David Cox and his deal-making colleagues kept hustling. They vowed to develop more “killer apps.” They promised to sign three more Blockbuster-like deals before year-end. (The World Wrestling Federation and the NFL were their top targets.) The company’s lobbyists began laying plans to force the cable business to accept content distribution deals by demanding so-called open access to cable systems. But it was all for naught. “We were trying very hard to pump blood into this patient, and we ran out of blood,” says an EBS vice president.

Inevitably, as broadband’s inflated promise stood revealed, many in and out of Enron pointed the finger at Skilling’s old lieutenant, Ken Rice. Much was riding on broadband’s success but Rice had never risen to the challenge.
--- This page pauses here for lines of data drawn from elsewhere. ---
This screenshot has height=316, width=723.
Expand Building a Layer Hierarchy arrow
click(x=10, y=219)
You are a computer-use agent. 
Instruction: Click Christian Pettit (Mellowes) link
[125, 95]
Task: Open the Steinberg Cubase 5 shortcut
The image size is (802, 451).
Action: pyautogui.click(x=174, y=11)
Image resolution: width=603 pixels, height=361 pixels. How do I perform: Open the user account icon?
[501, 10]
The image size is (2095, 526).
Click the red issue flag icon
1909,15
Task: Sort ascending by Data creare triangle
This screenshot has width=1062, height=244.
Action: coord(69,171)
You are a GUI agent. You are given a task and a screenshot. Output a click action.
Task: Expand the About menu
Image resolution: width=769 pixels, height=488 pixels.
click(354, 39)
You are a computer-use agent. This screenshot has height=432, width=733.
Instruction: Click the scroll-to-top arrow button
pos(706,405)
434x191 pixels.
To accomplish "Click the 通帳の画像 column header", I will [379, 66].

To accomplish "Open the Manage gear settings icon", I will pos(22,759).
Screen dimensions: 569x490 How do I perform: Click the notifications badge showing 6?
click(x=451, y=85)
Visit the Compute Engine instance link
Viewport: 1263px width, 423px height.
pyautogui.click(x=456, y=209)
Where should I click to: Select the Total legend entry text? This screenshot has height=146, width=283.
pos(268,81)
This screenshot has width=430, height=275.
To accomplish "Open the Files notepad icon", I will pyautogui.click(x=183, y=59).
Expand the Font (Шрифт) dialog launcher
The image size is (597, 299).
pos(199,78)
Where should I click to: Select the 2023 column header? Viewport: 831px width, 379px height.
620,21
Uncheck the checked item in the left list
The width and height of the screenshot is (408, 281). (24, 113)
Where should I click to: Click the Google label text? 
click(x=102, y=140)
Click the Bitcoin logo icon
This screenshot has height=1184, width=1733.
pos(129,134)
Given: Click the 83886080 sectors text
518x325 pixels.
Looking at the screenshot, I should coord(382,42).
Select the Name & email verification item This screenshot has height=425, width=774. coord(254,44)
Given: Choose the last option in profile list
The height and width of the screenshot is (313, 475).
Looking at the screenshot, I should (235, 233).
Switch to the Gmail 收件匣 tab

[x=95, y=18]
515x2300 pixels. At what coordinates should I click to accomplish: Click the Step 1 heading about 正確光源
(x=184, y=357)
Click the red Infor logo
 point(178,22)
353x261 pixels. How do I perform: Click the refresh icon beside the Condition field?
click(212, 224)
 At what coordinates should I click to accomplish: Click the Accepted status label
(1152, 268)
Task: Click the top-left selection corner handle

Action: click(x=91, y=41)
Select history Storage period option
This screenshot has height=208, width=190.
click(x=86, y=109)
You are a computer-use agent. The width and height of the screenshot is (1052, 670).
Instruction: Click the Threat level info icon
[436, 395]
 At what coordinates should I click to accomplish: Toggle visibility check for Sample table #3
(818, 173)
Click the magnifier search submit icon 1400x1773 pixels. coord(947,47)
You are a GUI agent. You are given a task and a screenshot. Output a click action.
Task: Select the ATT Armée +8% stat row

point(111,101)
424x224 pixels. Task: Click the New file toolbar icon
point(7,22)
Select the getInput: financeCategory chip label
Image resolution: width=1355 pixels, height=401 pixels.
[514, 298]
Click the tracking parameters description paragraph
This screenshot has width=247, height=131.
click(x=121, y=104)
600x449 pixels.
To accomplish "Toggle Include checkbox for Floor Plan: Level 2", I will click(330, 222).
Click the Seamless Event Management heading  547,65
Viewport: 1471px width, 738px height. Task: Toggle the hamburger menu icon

He just didn’t have it in him any longer to work the kind of hours an exceedingly ambitious start-up required. Like many Enron deal makers, Rice also hated managing—and it showed. An internal EBS document noted that the organization was characterized by “chaos” and “a perception of ‘inability to get things done.’ ” Rice occasionally appeared in a T-shirt, biker jacket, and jeans; he seemed uninterested and distracted. “The last couple of years, a lot of us got lazy,” he later acknowledged to friends. Rice felt trapped by broadband’s enormous expectations. He was managing a business that had spent more than a billion dollars but hadn’t produced a penny in real profits.

The government later charged, however, that there was one area where Rice had played the broadband game like a master—pumping and dumping Enron’s stock. Government filings say that Rice was repeatedly warned that EBS was spending far too much and making far too little and that just days before the company’s January 25, 2001, meeting with analysts, an outside consultant Rice hired had advised him that prospects for the year remained poor.

But that didn’t stop Rice from presenting a remarkably upbeat forecast to Wall Street. In his presentation, the government noted, “Rice stated, among other things, that EBS’s strategy was right on target; EBS’s content delivery business had an outstanding year; Blockbuster was EBS’s ‘anchor tenant’ with a 20-year deal” and that broadband was even further along than Enron had expected. Rice announced that he was anticipating an annual loss for 2001 of just $65 million, even though, according to the government, he’d received an internal estimate just three days earlier projecting broadband’s losses as totaling $149 million for the first quarter alone.